Erzsi memutar bola matanya. "Jadi masalahmu adalah yang pertama."
"Aku sudah bertahun-tahun cuma tidur di pertemuan dunia, Erzsi, atau selebihnya aku tidak diundang. Aku tidak pernah menyelesaikan sesuatu lagi sebelum ini."
"Kau membuatku merinding," Erzsi menyandarkan diri di kursi. "Setidaknya kau masih punya ketakutan bahwa kau akan menghancurkan dunia lewat kata-katamu. Kau masih peduli pada dunia."
"Jangan bilang seolah-olah aku telah menjadi apatis," Gilbert mencibir. "Solusi, Erzsi.
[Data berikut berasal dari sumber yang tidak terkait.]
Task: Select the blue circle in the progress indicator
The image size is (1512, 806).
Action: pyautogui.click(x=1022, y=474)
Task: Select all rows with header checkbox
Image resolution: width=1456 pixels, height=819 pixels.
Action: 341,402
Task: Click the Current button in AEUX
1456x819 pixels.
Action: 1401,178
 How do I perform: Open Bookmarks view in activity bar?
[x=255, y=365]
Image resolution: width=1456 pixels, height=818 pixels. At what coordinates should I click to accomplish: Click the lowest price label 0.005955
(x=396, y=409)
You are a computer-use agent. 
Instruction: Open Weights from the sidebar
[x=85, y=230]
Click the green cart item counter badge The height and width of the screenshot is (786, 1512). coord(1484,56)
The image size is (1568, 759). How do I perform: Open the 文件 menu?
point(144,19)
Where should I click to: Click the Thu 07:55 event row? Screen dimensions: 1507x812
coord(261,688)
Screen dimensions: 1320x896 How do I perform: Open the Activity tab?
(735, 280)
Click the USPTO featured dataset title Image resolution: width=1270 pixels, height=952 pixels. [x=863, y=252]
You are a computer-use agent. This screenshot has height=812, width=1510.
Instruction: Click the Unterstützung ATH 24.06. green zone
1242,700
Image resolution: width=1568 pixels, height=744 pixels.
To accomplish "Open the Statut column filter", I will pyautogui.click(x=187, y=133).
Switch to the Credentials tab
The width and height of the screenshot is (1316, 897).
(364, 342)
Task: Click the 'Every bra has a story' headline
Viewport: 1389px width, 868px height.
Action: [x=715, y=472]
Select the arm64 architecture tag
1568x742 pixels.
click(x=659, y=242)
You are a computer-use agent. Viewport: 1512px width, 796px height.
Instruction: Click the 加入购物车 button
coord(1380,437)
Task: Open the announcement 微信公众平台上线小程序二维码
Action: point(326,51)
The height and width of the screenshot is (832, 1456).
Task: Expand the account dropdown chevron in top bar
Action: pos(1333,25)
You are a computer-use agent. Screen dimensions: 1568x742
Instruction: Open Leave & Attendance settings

Apakah kau bisa meyakinkan lewat jalur bawah tanah bahwa aku patut didengarkan?"
Erzsi membungkuk sedikit, seolah akan membisikkan rahasia pada Gilbert, "Legenda dan mitologi hidup hingga saat ini karena banyak orang masih membaca dan mendengarkan. Jangan kira seluruh dunia telah menjadi apatis." Diakhiri dengan tepukan ringan pada meja oleh kedua tangannya, lalu ia segera menoleh, "Pelayan, satu menu yang sama dengan orang ini, ya!"
Gilbert mengerjap cepat seolah baru melihat sulap.
Erzsi menyilangkan tangannya sambil bersandar kembali pada kursinya. "Jadi, sisa harimu di Budapest mau diapakan? Musim dingin di Hungaria adalah pilihan terbaik untuk hidup seseorang. Omong-omong, aku adalah pemandu wisata terbaik se-Hungaria karena akulah Hungaria."
Memang, Gilbert baru menyaksikan sulap. Dirinya yang terkena.
end.
a/n: betewe itu setting ceritanya di Hadik Kávéház, suatu coffee house di Budapest yang dibangun tahun 1911. kalo mau liat fotonya, ada di situs visitbudapest (titik) travel, dan memang di dindingnya, dekat tangga, ada potret raksasa (semacem mural) orang-orang yang berkumpul. trus kebudayaan kopi itu diperkirakan sebagai efek dari invasi turki ke hungaria sih.